Which is good news considering the threat of the Omicron Variant to the economy.
Except that I doubt the figure means much. This close to Christmas employers won’t fire workers unless they absolutely, positively have to. And workers aren’t quitting their jobs in time to put holiday spending plans in jeopardy.
My read is that everyone is trying to hold on for the Christmas season–on employment, on spending, on travel plans–no matter the surge in virus infections. After the holidays, it’s likely to be a different story with businesses letting go of seasonal workers at an even faster pace than usual and with a lot of companies that toughed it out in hopes of a rise in sales over the holiday saying that they can’t afford the damage to their bottom line in a slower January and February.
In other words, we’re going to need some data from January and February before we can do more than guess at the effects of the fourth wave of infections on the U.S. economy.

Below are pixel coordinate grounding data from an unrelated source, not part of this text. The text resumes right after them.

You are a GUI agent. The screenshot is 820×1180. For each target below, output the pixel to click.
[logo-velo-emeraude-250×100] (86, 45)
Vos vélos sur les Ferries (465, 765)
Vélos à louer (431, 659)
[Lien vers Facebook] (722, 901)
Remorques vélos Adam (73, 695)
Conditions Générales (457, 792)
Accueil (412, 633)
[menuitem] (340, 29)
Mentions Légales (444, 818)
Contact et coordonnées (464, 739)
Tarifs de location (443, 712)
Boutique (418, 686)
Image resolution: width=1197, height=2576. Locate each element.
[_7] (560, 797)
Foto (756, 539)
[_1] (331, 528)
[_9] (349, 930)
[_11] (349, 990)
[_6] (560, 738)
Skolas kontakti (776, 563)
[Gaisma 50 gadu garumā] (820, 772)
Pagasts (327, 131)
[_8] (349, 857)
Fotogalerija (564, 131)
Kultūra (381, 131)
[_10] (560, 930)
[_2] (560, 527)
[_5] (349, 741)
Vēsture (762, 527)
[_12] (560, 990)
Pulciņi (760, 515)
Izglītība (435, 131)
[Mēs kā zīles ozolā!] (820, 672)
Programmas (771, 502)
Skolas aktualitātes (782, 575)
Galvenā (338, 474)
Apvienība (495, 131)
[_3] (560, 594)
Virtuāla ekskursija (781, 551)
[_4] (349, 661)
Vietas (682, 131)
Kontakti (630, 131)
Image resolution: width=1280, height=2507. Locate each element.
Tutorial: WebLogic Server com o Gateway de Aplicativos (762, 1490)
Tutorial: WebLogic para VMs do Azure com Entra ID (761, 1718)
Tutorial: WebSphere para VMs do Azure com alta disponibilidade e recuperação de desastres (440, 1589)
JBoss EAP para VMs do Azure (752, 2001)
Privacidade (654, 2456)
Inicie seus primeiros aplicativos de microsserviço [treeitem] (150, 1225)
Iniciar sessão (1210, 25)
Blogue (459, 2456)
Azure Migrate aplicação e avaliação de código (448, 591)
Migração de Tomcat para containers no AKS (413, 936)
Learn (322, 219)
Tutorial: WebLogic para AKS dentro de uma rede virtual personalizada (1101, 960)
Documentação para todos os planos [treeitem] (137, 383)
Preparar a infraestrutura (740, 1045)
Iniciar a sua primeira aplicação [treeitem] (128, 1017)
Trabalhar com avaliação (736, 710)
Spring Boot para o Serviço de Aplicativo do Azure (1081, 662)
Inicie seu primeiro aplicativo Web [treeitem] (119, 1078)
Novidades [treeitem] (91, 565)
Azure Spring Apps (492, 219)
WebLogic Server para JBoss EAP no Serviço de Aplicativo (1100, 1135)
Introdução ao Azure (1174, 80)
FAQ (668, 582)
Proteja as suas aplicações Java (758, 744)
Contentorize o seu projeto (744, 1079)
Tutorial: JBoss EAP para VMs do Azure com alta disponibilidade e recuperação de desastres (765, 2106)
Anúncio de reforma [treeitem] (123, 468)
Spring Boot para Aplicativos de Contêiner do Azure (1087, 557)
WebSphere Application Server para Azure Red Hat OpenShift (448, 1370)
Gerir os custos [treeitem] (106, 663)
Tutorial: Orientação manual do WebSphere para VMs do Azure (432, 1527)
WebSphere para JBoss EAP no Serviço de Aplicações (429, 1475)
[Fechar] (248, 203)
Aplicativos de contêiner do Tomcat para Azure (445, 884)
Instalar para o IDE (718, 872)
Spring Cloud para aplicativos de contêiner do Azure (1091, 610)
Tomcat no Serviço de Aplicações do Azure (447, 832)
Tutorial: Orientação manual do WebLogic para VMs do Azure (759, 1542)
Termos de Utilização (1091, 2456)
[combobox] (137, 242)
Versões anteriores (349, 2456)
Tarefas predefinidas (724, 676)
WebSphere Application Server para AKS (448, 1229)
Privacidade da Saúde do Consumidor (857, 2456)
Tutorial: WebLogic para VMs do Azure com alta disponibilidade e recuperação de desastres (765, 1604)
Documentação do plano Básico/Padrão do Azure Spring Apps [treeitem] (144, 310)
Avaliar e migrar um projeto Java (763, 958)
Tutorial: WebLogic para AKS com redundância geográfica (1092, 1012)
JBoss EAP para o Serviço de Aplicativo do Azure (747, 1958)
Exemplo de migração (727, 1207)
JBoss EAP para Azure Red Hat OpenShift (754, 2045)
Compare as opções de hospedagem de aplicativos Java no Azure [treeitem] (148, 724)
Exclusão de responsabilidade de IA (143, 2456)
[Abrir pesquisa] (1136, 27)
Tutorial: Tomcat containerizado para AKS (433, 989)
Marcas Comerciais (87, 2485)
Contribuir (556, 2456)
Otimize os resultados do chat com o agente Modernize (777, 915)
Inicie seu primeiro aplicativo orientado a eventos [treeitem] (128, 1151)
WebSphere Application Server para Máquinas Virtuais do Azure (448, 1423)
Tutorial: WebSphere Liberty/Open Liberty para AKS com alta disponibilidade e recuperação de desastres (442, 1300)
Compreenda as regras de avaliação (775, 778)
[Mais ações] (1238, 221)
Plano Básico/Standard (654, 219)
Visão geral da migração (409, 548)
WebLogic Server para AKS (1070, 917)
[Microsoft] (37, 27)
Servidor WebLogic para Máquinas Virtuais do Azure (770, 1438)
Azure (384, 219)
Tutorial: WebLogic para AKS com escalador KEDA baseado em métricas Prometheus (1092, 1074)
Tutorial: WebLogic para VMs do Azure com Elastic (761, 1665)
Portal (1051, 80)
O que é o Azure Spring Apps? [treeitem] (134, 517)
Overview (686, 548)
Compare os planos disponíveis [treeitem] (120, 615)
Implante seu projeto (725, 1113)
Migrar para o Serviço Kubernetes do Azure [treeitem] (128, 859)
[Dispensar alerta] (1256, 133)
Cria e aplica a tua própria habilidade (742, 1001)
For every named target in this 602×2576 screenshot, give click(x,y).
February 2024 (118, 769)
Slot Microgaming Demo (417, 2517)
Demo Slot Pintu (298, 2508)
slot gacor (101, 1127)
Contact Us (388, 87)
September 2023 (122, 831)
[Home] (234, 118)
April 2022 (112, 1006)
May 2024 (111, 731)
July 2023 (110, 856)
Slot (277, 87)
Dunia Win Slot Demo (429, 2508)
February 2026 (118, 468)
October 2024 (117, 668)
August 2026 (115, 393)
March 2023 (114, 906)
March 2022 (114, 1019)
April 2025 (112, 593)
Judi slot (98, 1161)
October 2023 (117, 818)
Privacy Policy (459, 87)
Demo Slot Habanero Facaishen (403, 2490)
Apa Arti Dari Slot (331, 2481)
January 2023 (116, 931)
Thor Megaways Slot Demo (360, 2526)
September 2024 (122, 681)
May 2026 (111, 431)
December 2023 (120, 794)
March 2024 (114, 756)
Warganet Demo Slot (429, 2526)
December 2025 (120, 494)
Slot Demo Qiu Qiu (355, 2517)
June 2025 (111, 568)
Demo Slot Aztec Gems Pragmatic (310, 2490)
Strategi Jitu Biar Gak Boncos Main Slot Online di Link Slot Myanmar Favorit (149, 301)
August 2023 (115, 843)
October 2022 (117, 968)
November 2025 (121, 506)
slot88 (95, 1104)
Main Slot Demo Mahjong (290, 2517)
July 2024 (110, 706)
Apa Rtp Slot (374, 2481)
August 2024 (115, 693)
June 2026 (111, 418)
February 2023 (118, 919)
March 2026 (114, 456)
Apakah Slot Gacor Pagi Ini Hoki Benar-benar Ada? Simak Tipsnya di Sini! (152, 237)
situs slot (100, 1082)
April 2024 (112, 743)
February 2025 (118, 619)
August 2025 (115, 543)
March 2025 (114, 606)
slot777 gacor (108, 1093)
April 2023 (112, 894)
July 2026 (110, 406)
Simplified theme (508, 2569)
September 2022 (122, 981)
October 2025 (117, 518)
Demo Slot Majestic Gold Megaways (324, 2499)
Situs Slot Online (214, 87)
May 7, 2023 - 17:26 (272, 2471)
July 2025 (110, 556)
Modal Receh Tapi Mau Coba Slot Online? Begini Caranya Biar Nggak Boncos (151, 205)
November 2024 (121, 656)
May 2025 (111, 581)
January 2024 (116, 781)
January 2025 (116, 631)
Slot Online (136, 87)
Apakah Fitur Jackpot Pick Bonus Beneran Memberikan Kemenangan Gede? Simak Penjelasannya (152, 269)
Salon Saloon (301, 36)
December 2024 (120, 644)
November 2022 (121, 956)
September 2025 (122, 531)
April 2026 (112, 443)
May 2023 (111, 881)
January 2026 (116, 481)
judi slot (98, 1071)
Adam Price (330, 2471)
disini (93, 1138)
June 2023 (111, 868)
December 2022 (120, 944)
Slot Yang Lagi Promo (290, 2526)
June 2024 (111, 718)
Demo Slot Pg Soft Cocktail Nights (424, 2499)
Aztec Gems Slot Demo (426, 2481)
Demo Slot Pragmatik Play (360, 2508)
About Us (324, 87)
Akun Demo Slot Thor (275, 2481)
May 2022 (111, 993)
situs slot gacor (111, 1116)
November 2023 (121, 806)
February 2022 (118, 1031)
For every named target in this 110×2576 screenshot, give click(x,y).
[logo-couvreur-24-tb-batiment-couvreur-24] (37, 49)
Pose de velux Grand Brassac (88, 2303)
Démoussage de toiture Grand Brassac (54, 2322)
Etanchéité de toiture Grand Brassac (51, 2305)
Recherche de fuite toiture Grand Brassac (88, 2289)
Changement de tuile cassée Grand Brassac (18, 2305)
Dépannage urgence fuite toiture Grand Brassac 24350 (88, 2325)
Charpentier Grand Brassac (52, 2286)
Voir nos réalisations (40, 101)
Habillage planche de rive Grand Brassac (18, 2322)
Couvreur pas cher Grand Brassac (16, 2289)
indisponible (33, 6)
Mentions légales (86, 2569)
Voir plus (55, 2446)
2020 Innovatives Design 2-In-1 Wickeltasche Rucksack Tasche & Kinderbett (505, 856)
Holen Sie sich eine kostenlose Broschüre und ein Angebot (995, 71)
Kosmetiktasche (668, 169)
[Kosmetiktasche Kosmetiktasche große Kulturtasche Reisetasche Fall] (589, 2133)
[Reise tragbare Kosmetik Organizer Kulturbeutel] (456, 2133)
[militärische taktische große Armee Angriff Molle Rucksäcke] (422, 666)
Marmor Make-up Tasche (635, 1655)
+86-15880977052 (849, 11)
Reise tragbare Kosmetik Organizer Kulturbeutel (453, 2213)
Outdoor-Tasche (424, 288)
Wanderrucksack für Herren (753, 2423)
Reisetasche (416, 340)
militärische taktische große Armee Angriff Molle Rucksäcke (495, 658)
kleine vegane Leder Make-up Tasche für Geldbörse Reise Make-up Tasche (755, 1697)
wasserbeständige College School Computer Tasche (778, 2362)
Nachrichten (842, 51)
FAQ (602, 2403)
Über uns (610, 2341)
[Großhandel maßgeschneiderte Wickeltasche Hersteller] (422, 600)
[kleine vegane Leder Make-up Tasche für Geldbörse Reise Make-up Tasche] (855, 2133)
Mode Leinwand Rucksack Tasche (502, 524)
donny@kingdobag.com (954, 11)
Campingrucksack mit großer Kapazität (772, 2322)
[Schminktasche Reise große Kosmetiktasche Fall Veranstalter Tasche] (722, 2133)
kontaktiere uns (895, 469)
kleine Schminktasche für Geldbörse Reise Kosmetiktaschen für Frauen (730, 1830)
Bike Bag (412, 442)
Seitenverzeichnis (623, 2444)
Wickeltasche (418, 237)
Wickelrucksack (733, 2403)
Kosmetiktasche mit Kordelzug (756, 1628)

And in a report from another source but that is directly related to the jobs situation, the Bureau of Economic Analysis released the PCE (Personal Consumption Expenditures Index) for inflation. The index rose at an alluring rate of 5.7% in November. The PCE is the Federal Reserve’s preferred inflation measure. It doesn’t exactly track the more widely reported Consumer Price Index, which showed inflation gaining at a 6.8% annual rate in November.